___ Data for the task

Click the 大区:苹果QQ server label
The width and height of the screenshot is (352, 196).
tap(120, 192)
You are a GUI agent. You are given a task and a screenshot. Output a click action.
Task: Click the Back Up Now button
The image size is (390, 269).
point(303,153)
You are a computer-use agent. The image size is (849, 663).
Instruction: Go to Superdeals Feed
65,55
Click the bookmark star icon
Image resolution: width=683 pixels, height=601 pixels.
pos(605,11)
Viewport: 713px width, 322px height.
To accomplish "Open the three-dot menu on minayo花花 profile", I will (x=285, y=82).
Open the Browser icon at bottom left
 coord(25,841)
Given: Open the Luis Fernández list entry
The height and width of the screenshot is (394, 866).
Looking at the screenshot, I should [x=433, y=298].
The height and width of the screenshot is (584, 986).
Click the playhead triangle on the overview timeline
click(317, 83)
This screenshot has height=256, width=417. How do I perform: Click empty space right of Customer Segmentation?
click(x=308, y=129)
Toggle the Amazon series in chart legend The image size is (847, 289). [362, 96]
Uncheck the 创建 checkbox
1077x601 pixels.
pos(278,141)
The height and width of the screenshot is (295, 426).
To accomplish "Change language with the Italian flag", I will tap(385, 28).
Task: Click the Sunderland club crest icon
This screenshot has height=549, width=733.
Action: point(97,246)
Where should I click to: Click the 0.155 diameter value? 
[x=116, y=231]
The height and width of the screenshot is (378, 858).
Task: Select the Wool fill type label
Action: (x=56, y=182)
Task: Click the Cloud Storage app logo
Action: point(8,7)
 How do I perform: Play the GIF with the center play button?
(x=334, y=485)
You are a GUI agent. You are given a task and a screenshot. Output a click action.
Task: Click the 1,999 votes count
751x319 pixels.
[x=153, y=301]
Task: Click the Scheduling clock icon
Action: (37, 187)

______

Write the data from above out again, exactly.

Click the 大区:苹果QQ server label
The width and height of the screenshot is (352, 196).
tap(120, 192)
You are a GUI agent. You are given a task and a screenshot. Output a click action.
Task: Click the Back Up Now button
The image size is (390, 269).
point(303,153)
You are a computer-use agent. The image size is (849, 663).
Instruction: Go to Superdeals Feed
65,55
Click the bookmark star icon
Image resolution: width=683 pixels, height=601 pixels.
pos(605,11)
Viewport: 713px width, 322px height.
To accomplish "Open the three-dot menu on minayo花花 profile", I will (x=285, y=82).
Open the Browser icon at bottom left
 coord(25,841)
Given: Open the Luis Fernández list entry
The height and width of the screenshot is (394, 866).
Looking at the screenshot, I should [x=433, y=298].
The height and width of the screenshot is (584, 986).
Click the playhead triangle on the overview timeline
click(317, 83)
This screenshot has height=256, width=417. How do I perform: Click empty space right of Customer Segmentation?
click(x=308, y=129)
Toggle the Amazon series in chart legend The image size is (847, 289). [362, 96]
Uncheck the 创建 checkbox
1077x601 pixels.
pos(278,141)
The height and width of the screenshot is (295, 426).
To accomplish "Change language with the Italian flag", I will tap(385, 28).
Task: Click the Sunderland club crest icon
This screenshot has height=549, width=733.
Action: point(97,246)
Where should I click to: Click the 0.155 diameter value? 
[x=116, y=231]
The height and width of the screenshot is (378, 858).
Task: Select the Wool fill type label
Action: (x=56, y=182)
Task: Click the Cloud Storage app logo
Action: point(8,7)
 How do I perform: Play the GIF with the center play button?
(x=334, y=485)
You are a GUI agent. You are given a task and a screenshot. Output a click action.
Task: Click the 1,999 votes count
751x319 pixels.
[x=153, y=301]
Task: Click the Scheduling clock icon
Action: (37, 187)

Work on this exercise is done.